**YOUR OBJECTIVE:** Below, some lines carry pictures; leave those pictures out and retype exactly the lines from the one with "Task: Click the 15:00 time axis label" through the one with "This screenshot has height=1350, width=800.".

(Stored items)
- - - - -

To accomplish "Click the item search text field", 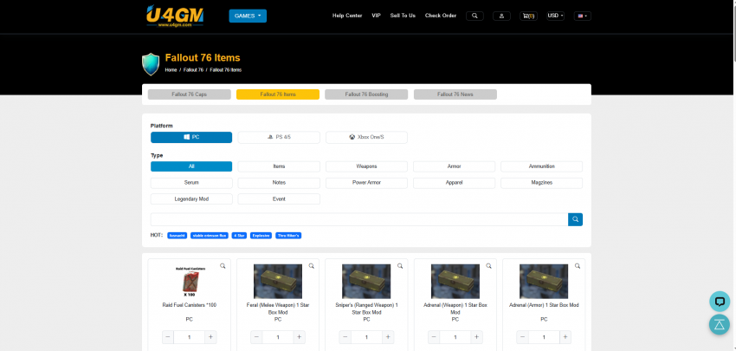I will click(x=358, y=219).
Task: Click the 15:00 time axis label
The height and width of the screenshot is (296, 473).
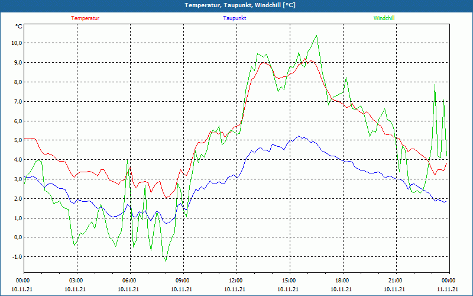Action: tap(289, 281)
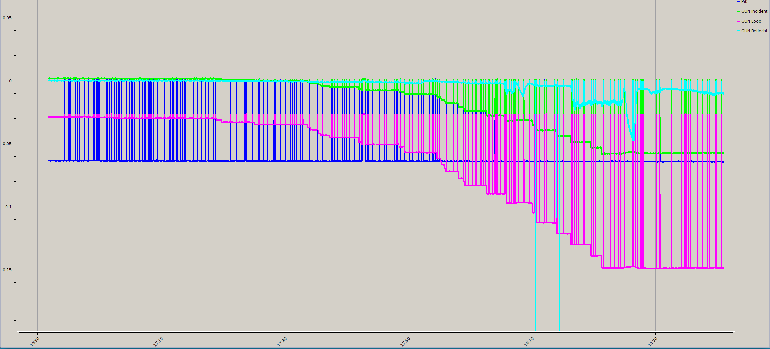The width and height of the screenshot is (770, 349).
Task: Select the 17:10 tick on time axis
Action: 158,341
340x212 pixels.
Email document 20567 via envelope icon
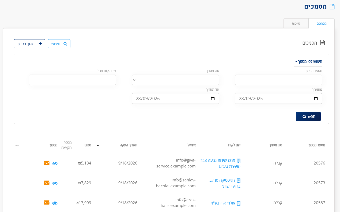click(x=47, y=203)
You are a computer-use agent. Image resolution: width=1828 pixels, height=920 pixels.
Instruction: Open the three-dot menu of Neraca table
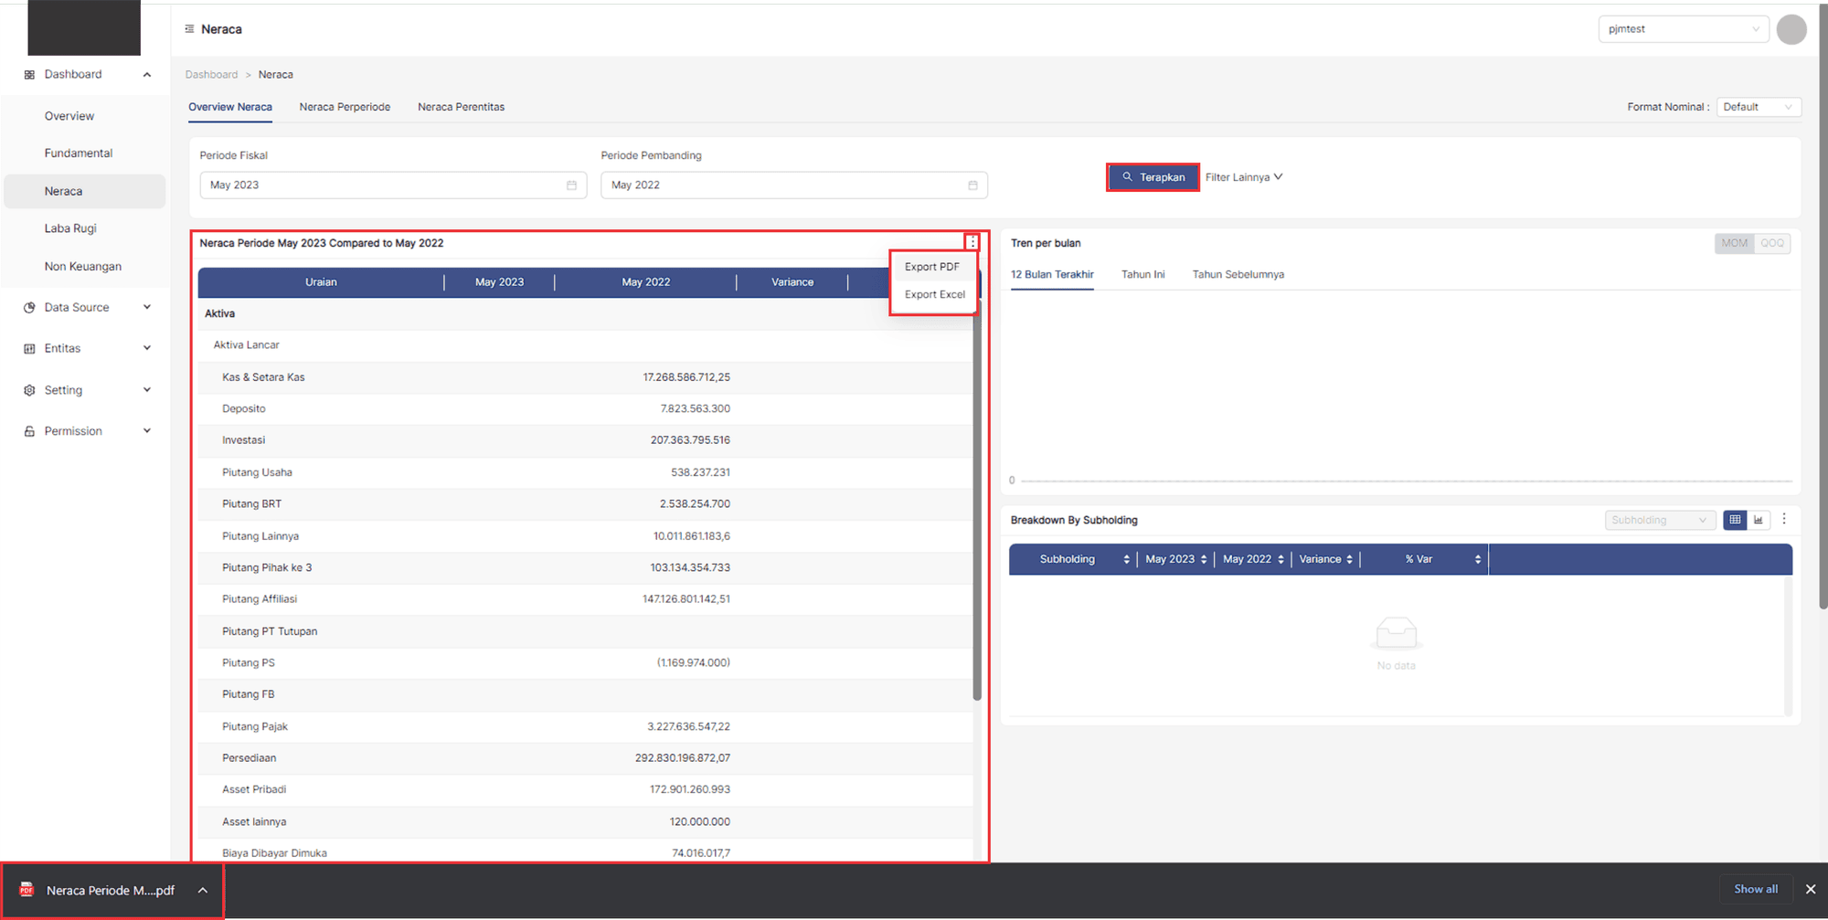[972, 243]
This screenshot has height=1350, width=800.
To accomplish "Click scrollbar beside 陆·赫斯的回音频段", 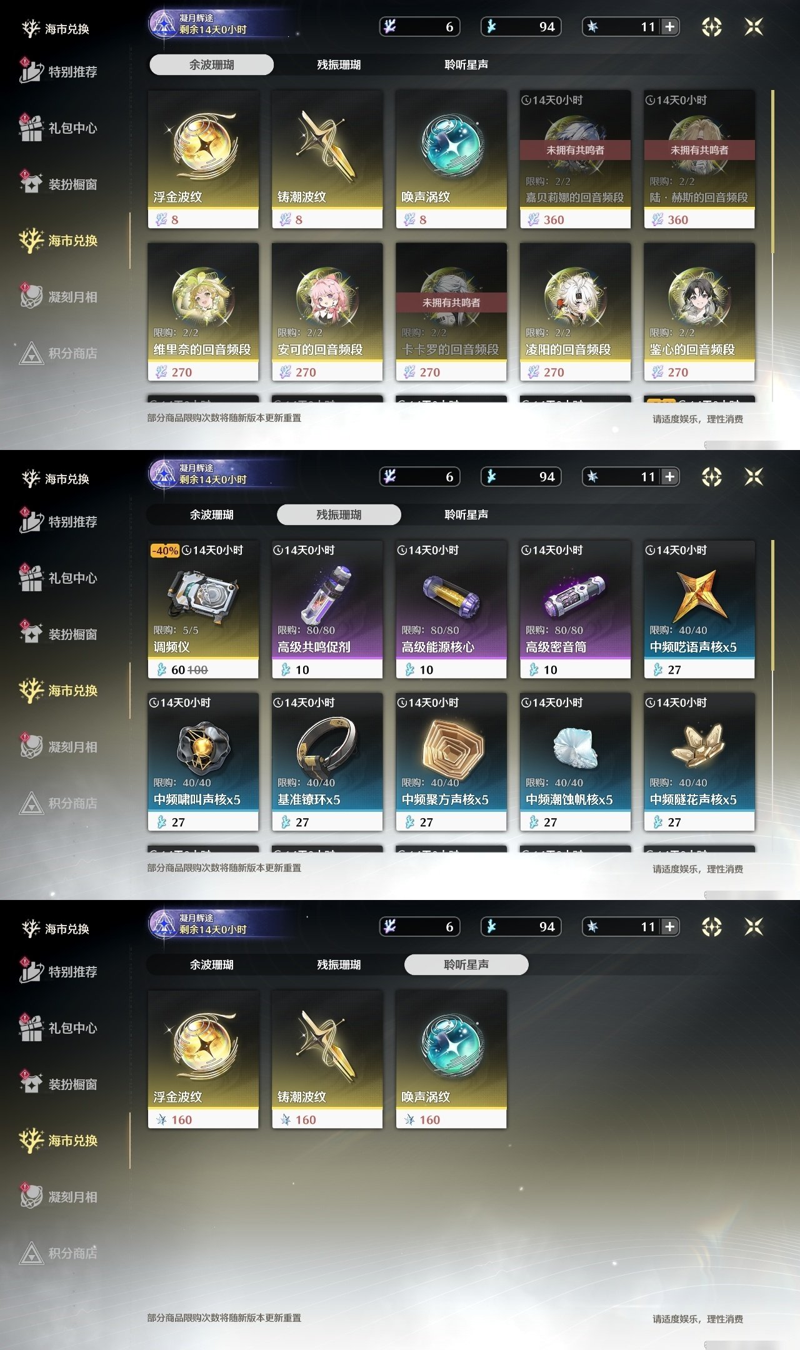I will [773, 172].
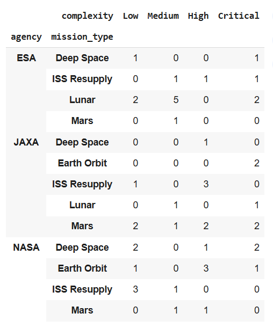Screen dimensions: 273x328
Task: Select the complexity header label
Action: pos(88,16)
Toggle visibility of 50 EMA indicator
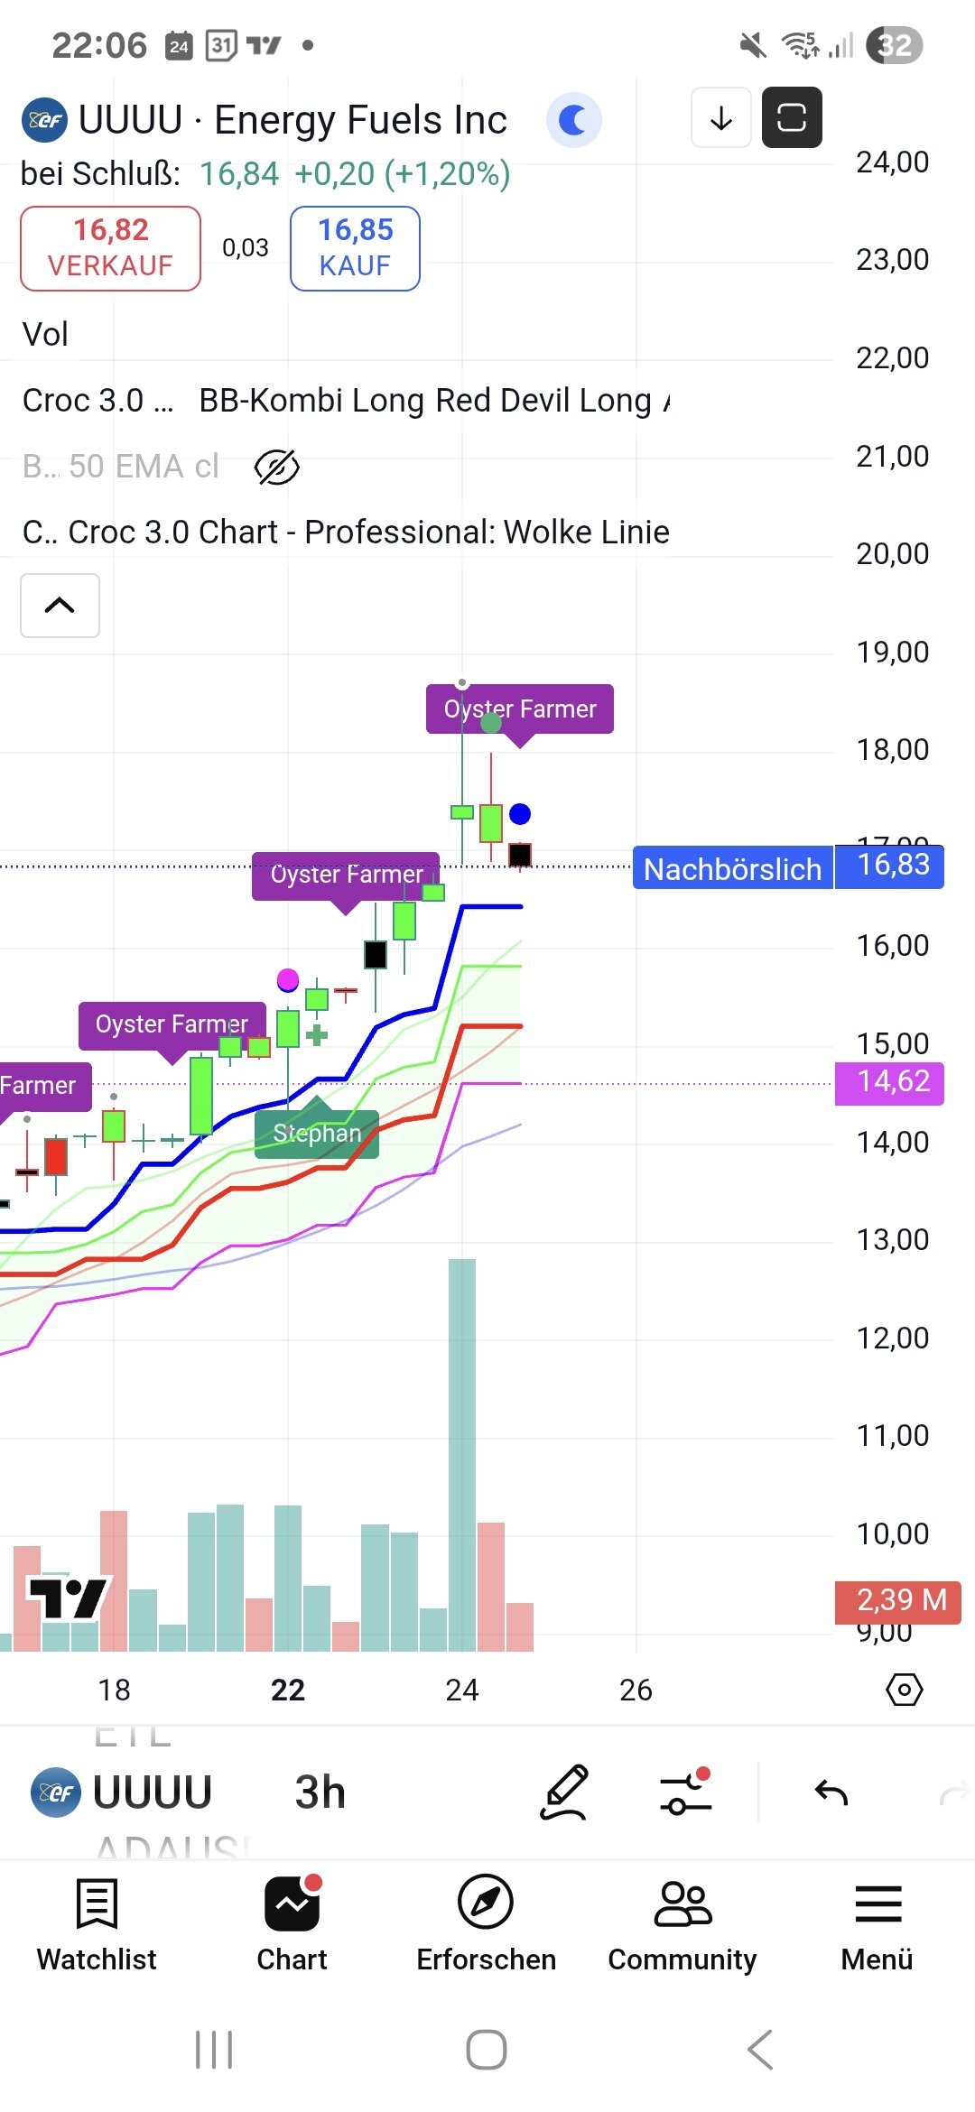Screen dimensions: 975x2112 coord(276,467)
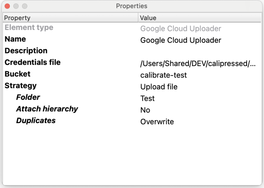This screenshot has height=188, width=264.
Task: Select the Strategy property label
Action: [x=21, y=86]
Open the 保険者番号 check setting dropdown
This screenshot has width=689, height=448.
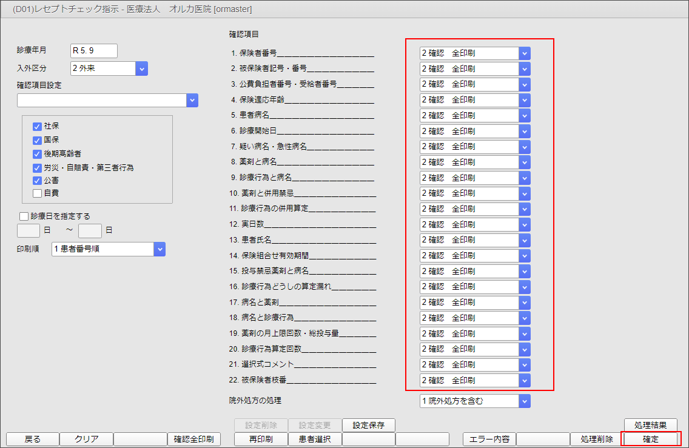(525, 53)
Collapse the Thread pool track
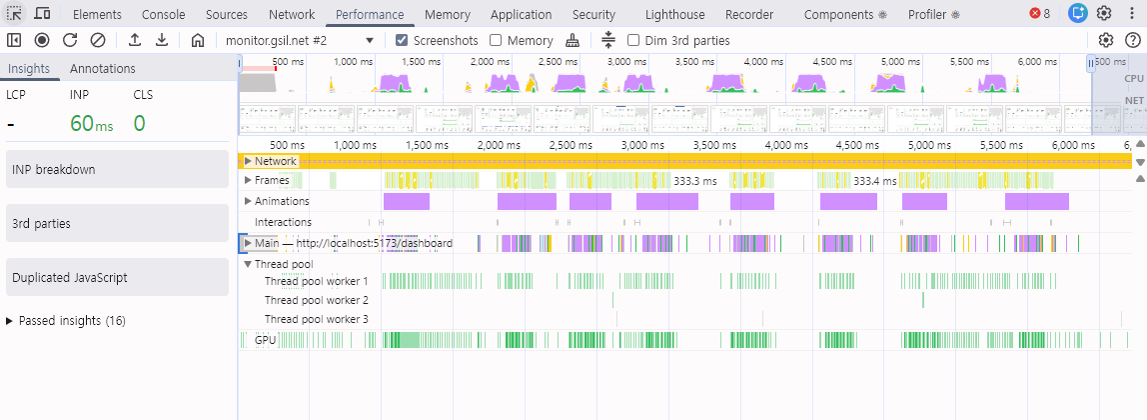This screenshot has height=420, width=1147. coord(248,264)
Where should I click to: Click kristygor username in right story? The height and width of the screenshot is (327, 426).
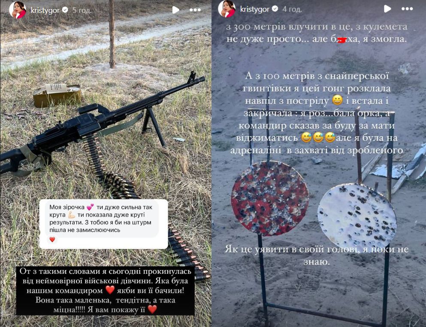tap(254, 9)
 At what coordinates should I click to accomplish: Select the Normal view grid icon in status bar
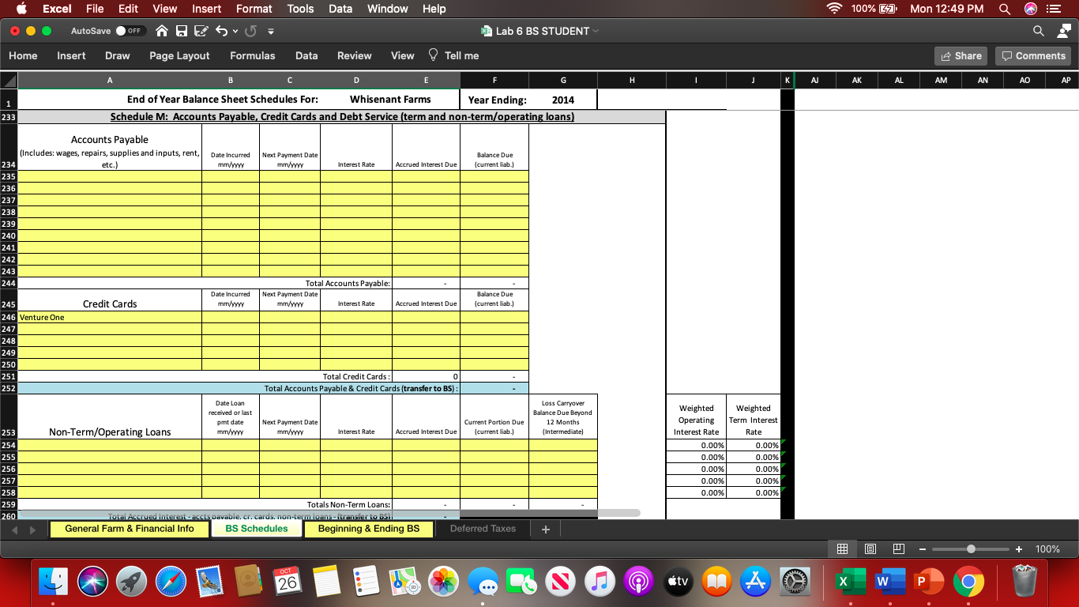(x=842, y=549)
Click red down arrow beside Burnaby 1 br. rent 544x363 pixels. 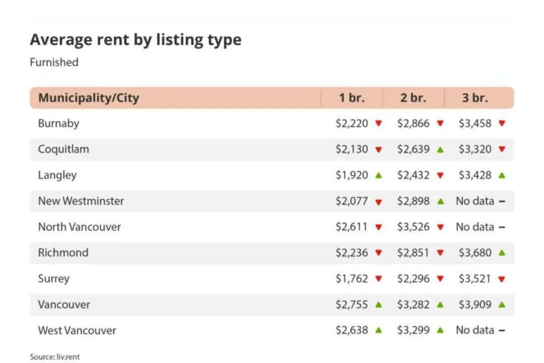point(379,124)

- - - - -

**OUTPUT BELOW:**
Task: Click the 15:00 time axis label
The height and width of the screenshot is (296, 473).
Action: tap(289, 281)
The width and height of the screenshot is (770, 349).
Task: Select the 17:10 tick on time axis
Action: 158,341
340x212 pixels.
Email document 20567 via envelope icon
click(x=47, y=203)
You are a computer-use agent. Image resolution: width=1828 pixels, height=920 pixels.
Instruction: Open the three-dot menu of Neraca table
[972, 243]
This screenshot has height=1350, width=800.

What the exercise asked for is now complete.